• **Task requirements**: Rewrite the records below as a numbered list, one line per item and no blank lines. Leave out the pictures.

• **Supplied data**:

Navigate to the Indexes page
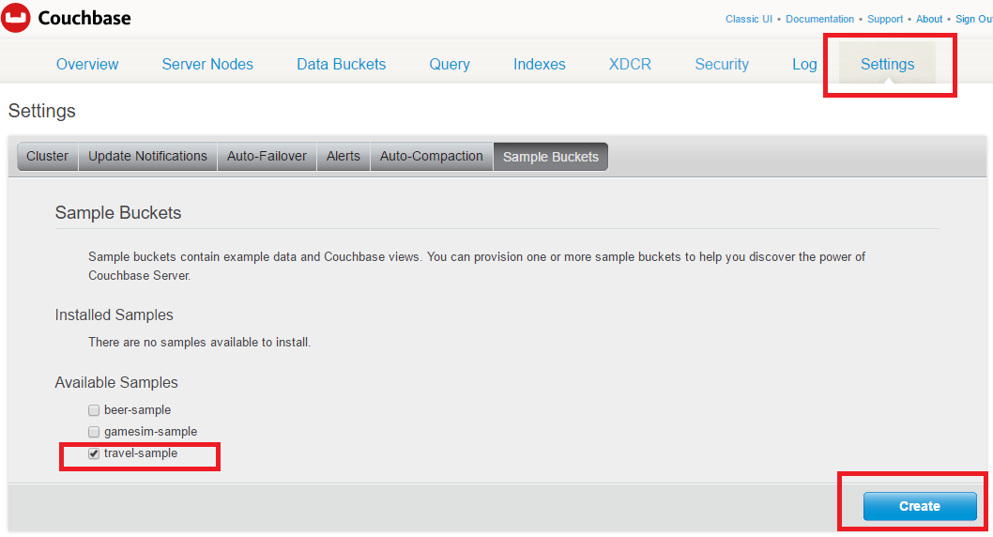Image resolution: width=993 pixels, height=537 pixels. pyautogui.click(x=539, y=65)
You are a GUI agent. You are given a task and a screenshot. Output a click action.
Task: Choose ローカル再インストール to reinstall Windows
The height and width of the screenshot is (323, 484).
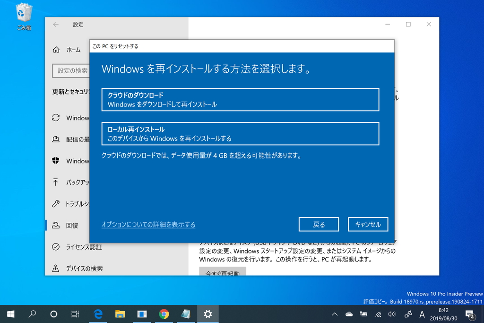(x=240, y=134)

• **Finished task**:
1. Navigate to the Indexes page
2. Image resolution: width=993 pixels, height=537 pixels. pyautogui.click(x=539, y=65)
3. You are a GUI agent. You are given a task and a screenshot. Output a click action.
4. Task: Choose ローカル再インストール to reinstall Windows
5. The height and width of the screenshot is (323, 484).
6. (x=240, y=134)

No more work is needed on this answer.